**LISTED RECORDS**
════════
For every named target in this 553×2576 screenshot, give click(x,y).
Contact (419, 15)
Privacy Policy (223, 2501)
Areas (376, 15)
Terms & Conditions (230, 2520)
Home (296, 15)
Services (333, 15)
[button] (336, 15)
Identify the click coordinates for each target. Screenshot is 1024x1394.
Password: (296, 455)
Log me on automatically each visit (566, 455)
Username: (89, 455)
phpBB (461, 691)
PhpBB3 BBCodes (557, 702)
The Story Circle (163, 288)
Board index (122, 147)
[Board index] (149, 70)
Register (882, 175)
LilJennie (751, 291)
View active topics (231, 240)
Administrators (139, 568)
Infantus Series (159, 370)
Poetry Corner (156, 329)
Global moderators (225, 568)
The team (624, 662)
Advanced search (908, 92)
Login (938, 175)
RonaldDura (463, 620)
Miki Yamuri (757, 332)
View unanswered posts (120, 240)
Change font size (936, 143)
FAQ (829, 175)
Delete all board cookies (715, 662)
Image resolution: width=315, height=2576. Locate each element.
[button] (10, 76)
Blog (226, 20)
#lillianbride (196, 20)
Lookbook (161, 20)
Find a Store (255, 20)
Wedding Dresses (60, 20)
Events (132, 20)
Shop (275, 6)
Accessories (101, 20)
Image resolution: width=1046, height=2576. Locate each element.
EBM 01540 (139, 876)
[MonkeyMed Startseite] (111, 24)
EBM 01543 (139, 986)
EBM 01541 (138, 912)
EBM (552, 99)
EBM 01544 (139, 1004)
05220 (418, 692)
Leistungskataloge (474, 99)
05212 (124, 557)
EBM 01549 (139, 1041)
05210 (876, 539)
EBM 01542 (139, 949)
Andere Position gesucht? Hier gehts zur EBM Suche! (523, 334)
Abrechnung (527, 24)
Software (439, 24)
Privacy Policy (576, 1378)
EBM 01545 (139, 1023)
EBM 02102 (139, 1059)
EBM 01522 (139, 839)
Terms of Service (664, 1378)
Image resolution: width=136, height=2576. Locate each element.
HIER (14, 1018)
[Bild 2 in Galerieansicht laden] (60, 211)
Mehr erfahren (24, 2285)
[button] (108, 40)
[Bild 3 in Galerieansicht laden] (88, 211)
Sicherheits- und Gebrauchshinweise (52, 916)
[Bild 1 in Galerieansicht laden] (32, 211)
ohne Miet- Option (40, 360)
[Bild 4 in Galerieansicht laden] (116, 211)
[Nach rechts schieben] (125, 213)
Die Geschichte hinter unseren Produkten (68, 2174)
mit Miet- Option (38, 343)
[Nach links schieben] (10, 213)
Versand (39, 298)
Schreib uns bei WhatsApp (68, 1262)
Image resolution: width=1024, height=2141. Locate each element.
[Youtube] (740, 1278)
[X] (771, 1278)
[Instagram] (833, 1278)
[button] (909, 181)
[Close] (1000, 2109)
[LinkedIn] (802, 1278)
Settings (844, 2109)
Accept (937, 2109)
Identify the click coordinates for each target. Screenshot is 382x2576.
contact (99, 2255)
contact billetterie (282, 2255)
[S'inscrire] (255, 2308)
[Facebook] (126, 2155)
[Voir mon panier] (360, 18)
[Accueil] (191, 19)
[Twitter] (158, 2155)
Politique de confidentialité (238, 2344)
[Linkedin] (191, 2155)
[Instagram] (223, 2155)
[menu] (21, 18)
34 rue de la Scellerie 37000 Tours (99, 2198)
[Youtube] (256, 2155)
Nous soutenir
════════
**BRIEF**
Quote verbatim the opening lines of the listing above, ending with the line where "Find a Store (255, 20)" appears; include both endpoints and nothing more.

**SOLUTION FOR THIS TASK**
For every named target in this 553×2576 screenshot, give click(x,y).
Contact (419, 15)
Privacy Policy (223, 2501)
Areas (376, 15)
Terms & Conditions (230, 2520)
Home (296, 15)
Services (333, 15)
[button] (336, 15)
Identify the click coordinates for each target. Screenshot is 1024x1394.
Password: (296, 455)
Log me on automatically each visit (566, 455)
Username: (89, 455)
phpBB (461, 691)
PhpBB3 BBCodes (557, 702)
The Story Circle (163, 288)
Board index (122, 147)
[Board index] (149, 70)
Register (882, 175)
LilJennie (751, 291)
View active topics (231, 240)
Administrators (139, 568)
Infantus Series (159, 370)
Poetry Corner (156, 329)
Global moderators (225, 568)
The team (624, 662)
Advanced search (908, 92)
Login (938, 175)
RonaldDura (463, 620)
Miki Yamuri (757, 332)
View unanswered posts (120, 240)
Change font size (936, 143)
FAQ (829, 175)
Delete all board cookies (715, 662)
Image resolution: width=315, height=2576. Locate each element.
[button] (10, 76)
Blog (226, 20)
#lillianbride (196, 20)
Lookbook (161, 20)
Find a Store (255, 20)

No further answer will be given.